Gastrointestinal leiomyosarcoma demonstrate a predilection for distant recurrence and poor response to systemic treatments

Abstract

BackgroundPrimary leiomyosarcoma (LMS) of the gastrointestinal (GI) tract is rare. Limited literature exists regarding the clinical characteristics and outcome for patients with localised and metastatic disease. MethodsA retrospective chart review was performed for patients greater than 18 years of age diagnosed with GI LMS at The Royal Marsden Hospital between 1 January 2000–1 May 2020. Descriptive statistics were performed. Patients were censored at data cut-off date of 27 June 2020. ResultsForty-six patients with a median age at diagnosis of 54 years (range 25–85) were identified. Fifteen percent (n = 7) of patients previously received abdominal radiation for an unrelated cancer. All patients with localised disease (n = 36) had resection with oncological margins. For patients who underwent potentially curative surgery, median recurrence-free survival (mRFS) was 13 months (0.4–183 months), and half of these patients (n = 18) developed recurrent disease post resection (distant n = 16, local n = 2). Median overall survival (mOS) was 27 months for patients with distant recurrence.
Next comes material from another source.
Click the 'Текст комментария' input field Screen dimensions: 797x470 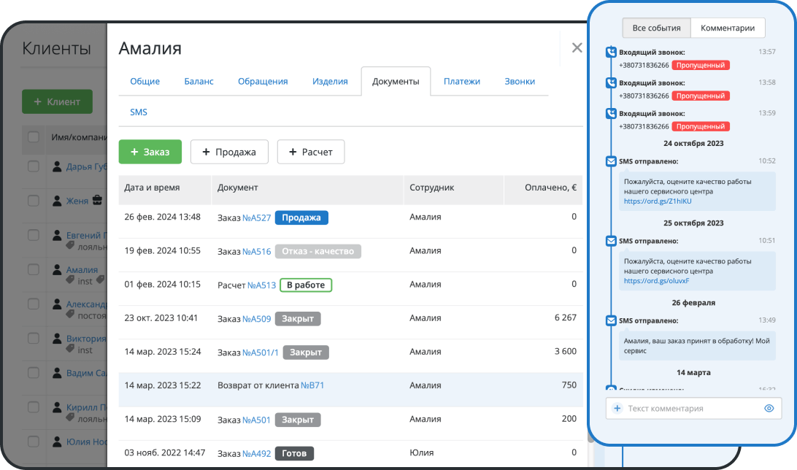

Twenty-one percent (n = 10) of patients presented with synchronous metastatic disease and their mOS was 19 months. Median progression-free survival (mPFS) for patients treated with conventional chemotherapy ranged from 2.0 to 8.0 months. ConclusionThe risk of recurrence is significant, and recurrence-free survival was short even with complete oncologic resection. The relationship of prior abdominal radiotherapy to the development of GI LMS warrants further investigation. Outcomes with systemic therapy for metastatic disease were poor and there is a need for the development of more effective systemic therapies.